Stiglitz asks for making Bitcoin illegal
"Bitcoin should be declared outlawed" Stiglitz hoped, justifying his statement by the fact that "it does not have a socially useful function." "Bitcoin is only successful because of its potential for circumvention and lack of supervision," Stiglitz added. But in the meantime, Bitcoin likes many people, is an unknown species. "Bitcoin likes grandmothers," titled the Wall Street Journal to make the concept. For Stiglitz, it is a great risk: "It's a bubble that will give many people a lot of exciting moments as they climb up and down." he said in an interview with Bloomberg Television.
The ECB against Bitcoin: "currency for failed States"
Bitcoin's performance is attracting the attention, and often hostility, of Financial Institutions, as demonstrated by the intervention of Yves Mersch, member of the Board of Directors of the ECB, during a conference in Italy on payment systems in progress.
Bitcoin are securities "without identifiable issuers," and therefore only an "alleged innovation," according to the member of the board of the ECB, which is characteristic of a speculative context.

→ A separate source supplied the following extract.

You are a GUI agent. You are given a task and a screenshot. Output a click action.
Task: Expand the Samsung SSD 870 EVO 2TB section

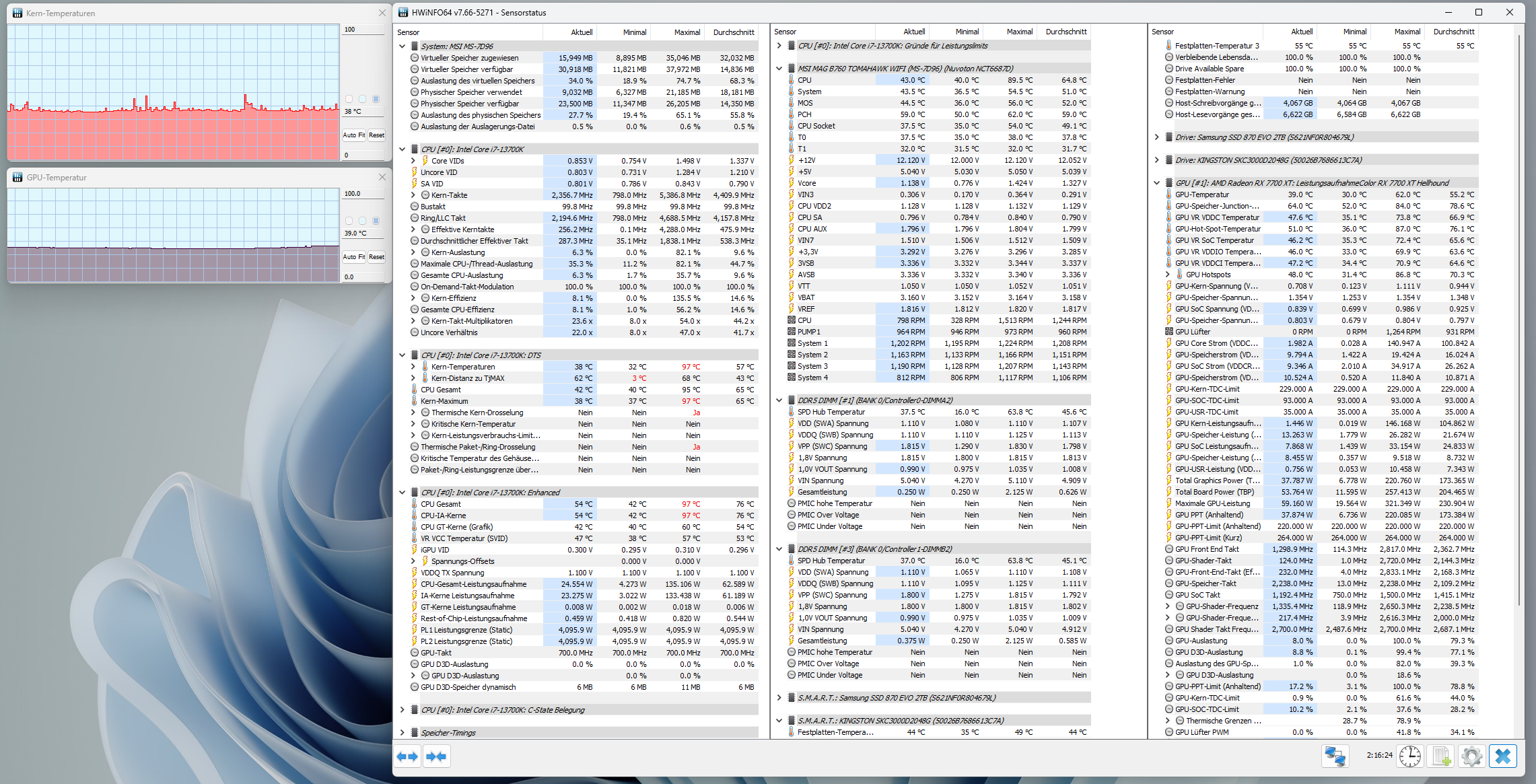pos(1158,137)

In his speech, Mersch pointed out, "the considerable increase in the value of some cryptocurrencies, which started from modest levels," and recalled that we should not lose sight of the fact that their use as settlement activities is marginal and their overall degree of acceptance among users as a means of payment is negligible.
Being by definition virtual, they do not represent a claim on an issuer and do not formally qualify as a currency.
"Their purchasing power" Mersch continues, "is subject to wide fluctuations and depends exclusively on the market activity of speculators. It has to be understood if these virtual currencies can be considered as alternative means of payment for consumers, except in extreme cases, such as in failed states".